I dunno but, yesterday, my 12-year old mouthed off to my wife.  The 'explosions' described above were nothing compared to what happened next!  

Dan


----------



## maxwell_smart007 (Oct 5, 2012)

Explode, by definition, just means sending energy outward. The noise, bang, and fireball are just our version of what it 'should' look like.  Any violent  reaction that pushes outward is by definition an explosion.  (Ex - meaning 'out') - so a breached lid shooting across the room is an explosion of energy.  

However, other than semantical, is there a real difference between a pot shooting the lid across the room at a velocity enough to maim or kill, or a breach of the metal? 

In any system, the failure will be at the weakest point.  A clamped on top will be weaker than a smooth continuous metal pot, one would think.  

Regardless, in the case of a failure, the issue would be the flying metal bits - either the top, or the side, makes no matter to the person in front of the pot.


----------



## ElMostro (Oct 5, 2012)

maxwell_smart007 said:


> is there a real difference between a pot shooting the lid across the room at a velocity enough to maim or kill, or a breach of the metal?

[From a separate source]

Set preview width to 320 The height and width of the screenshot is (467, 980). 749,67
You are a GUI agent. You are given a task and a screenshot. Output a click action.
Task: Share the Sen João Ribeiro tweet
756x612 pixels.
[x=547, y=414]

I'd say there is a big difference bec if the lid comes flying off it could be a number of things from improperly securing the lid, deficient clamps etc where operator error may play a role, if on the other hand the pot fails bec the metal cracked or a weld gave way then that would very likely be a manufacturing defect unless of course the tanks was subjected to a drop or some external force that caused the crack.


----------



## Gilrock (Oct 5, 2012)

That's why I like the design on my C.A. Technologies pressure pot.  I've seen the Harbor Freight pot in the store and compared to that mine is built like a tank.  Even looking at the Binks tanks they don't have the type of safety catches on the latches that mine has.  It takes several turns of the wingnut before the washer is able to lift up over the metal hooks allowing the latch to swing down.  Anyways I don't go over 60 lbs so I'm not really stressing it that much.


----------



## Smitty37 (Oct 5, 2012)

ElMostro said:


> maxwell_smart007 said:
> 
> 
> > is there a real difference between a pot shooting the lid across the room at a velocity enough to maim or kill, or a breach of the metal?
> ...


That's a difference more apparant then real.  If a pot fails and sends flying objects where flying objects ought not to be, it matter's little why.  The why is only useful to help prevent it from happening again.  Not being an expert on pressure pots, having only used a pressure cooker a couple of times for canning vegitables I would still venture a guess that they do not fail often due to the skin rupturing since normally there are fittings attached where the attatchment will be weaker than the skin and they will fail at the weakest point.


----------



## InvisibleMan (Oct 5, 2012)

Gilrock said:


> That's why I like the design on my C.A. Technologies pressure pot.  I've seen the Harbor Freight pot in the store and compared to that mine is built like a tank.  Even looking at the Binks tanks they don't have the type of safety catches on the latches that mine has.  It takes several turns of the wingnut before the washer is able to lift up over the metal hooks allowing the latch to swing down.  Anyways I don't go over 60 lbs so I'm not really stressing it that much.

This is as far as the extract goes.